- **Problem statement**: Transcribe the lines from the start of the data below through the line with "Click recipient name", word for word and nothing more.

[Data items]
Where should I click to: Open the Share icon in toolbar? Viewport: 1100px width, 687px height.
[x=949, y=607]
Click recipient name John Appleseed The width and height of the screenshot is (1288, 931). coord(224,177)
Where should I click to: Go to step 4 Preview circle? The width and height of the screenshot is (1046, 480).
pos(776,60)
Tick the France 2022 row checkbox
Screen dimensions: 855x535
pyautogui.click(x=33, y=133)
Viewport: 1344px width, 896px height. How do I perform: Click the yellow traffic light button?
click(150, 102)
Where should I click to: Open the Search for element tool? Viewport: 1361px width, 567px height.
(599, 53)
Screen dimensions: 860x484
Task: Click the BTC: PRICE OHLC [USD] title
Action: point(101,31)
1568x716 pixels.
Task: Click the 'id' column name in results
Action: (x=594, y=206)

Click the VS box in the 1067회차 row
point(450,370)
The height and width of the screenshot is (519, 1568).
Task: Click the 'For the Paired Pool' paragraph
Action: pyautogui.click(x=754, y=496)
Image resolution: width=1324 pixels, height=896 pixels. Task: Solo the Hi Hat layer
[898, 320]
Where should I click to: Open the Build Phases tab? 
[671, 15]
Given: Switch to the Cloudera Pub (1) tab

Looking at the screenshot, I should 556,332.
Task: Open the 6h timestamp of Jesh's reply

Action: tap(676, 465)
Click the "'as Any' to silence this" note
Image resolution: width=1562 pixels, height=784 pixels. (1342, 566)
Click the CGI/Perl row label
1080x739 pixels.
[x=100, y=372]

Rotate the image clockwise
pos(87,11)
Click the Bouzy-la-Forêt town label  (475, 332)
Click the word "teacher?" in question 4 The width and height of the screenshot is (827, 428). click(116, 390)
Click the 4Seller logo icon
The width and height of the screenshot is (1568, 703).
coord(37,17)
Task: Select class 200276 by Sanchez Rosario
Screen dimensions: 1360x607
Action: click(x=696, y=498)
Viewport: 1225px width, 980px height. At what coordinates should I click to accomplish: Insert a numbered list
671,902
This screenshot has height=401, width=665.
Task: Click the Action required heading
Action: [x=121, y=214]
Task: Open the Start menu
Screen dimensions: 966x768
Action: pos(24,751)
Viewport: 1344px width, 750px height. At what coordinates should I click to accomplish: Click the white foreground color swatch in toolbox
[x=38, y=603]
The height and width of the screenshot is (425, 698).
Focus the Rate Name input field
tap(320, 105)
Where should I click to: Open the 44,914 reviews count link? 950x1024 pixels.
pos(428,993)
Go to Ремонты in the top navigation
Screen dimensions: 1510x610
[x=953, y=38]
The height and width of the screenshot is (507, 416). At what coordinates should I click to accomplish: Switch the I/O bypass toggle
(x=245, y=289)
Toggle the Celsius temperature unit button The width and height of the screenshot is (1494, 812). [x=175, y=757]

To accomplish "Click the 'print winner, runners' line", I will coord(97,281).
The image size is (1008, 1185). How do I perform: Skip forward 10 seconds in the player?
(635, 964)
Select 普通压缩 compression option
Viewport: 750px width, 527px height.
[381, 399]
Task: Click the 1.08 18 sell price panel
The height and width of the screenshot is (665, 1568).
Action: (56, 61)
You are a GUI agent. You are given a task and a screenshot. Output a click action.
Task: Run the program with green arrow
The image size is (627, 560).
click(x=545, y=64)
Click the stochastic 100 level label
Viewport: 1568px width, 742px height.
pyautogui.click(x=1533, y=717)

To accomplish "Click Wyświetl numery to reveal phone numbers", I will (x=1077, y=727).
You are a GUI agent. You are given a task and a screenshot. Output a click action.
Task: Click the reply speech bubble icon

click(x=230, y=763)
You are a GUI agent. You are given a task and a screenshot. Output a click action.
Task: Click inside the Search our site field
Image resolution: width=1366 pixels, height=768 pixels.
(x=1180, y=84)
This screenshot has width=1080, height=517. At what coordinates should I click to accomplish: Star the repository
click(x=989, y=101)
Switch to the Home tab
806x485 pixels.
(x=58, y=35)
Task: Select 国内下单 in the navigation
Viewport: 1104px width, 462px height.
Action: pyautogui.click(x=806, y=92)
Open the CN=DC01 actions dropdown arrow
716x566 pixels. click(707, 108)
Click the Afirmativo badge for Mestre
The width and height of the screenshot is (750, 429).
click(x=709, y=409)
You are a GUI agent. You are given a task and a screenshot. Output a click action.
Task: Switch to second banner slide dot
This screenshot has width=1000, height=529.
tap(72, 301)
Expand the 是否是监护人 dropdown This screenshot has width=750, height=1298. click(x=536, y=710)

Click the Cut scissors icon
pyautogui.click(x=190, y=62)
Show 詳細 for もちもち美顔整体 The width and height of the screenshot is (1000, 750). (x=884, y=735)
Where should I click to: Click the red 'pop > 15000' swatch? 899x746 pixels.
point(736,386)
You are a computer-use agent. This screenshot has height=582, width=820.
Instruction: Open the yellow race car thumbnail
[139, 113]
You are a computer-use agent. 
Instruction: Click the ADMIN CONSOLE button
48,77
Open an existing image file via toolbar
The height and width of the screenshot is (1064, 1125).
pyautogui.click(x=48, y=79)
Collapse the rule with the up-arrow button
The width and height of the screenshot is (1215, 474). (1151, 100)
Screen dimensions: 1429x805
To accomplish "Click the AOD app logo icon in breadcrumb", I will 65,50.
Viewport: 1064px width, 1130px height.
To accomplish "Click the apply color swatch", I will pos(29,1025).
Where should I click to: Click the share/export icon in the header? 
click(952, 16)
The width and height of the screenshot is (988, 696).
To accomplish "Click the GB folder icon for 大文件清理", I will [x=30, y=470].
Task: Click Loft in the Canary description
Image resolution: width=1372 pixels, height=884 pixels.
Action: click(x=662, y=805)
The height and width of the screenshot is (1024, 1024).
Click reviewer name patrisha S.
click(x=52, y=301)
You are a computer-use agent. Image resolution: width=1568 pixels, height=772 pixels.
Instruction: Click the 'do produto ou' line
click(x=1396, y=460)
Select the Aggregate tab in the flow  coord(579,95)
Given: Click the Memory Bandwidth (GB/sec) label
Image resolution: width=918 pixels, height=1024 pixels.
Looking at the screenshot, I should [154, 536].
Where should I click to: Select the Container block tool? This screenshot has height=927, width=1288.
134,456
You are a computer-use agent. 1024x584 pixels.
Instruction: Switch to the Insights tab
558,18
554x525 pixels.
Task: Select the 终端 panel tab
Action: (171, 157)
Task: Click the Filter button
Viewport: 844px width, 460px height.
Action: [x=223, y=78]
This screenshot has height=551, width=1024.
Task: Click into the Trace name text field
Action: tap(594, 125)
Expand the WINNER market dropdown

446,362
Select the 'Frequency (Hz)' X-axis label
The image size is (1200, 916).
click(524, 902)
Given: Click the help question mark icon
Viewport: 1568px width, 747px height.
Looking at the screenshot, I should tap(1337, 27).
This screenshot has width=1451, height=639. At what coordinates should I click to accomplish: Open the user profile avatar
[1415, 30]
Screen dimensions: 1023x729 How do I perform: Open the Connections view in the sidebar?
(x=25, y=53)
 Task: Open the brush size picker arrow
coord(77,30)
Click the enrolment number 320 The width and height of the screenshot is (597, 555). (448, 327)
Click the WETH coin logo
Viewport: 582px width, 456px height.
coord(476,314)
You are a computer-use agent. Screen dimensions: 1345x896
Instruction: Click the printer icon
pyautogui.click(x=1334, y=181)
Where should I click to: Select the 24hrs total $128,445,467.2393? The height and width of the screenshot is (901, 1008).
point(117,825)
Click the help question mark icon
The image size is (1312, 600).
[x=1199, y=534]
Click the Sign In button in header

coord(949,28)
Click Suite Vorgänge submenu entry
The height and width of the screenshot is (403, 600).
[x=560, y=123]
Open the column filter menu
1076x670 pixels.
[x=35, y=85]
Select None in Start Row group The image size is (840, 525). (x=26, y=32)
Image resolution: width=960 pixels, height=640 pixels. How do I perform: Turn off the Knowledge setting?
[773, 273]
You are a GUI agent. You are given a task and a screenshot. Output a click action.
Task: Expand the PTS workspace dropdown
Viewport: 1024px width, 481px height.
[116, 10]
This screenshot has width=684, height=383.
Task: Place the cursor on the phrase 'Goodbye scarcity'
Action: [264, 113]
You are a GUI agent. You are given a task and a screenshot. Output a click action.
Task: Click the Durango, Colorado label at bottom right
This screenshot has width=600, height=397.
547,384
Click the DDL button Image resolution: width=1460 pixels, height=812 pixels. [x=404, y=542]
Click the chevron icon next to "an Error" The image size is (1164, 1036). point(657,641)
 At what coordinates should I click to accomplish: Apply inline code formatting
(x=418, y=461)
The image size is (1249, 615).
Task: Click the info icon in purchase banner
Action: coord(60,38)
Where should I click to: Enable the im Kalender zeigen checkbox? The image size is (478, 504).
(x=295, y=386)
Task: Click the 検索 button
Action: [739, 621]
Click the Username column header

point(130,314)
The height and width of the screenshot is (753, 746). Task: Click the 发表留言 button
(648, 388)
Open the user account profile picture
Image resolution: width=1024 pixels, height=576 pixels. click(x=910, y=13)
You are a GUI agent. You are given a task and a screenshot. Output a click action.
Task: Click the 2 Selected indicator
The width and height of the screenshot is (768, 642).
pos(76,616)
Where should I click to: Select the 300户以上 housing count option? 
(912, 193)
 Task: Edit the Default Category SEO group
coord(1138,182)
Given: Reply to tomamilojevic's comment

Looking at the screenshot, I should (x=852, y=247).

- **Final answer**:
Where should I click to: Open the Share icon in toolbar? Viewport: 1100px width, 687px height.
[x=949, y=607]
Click recipient name John Appleseed The width and height of the screenshot is (1288, 931). coord(224,177)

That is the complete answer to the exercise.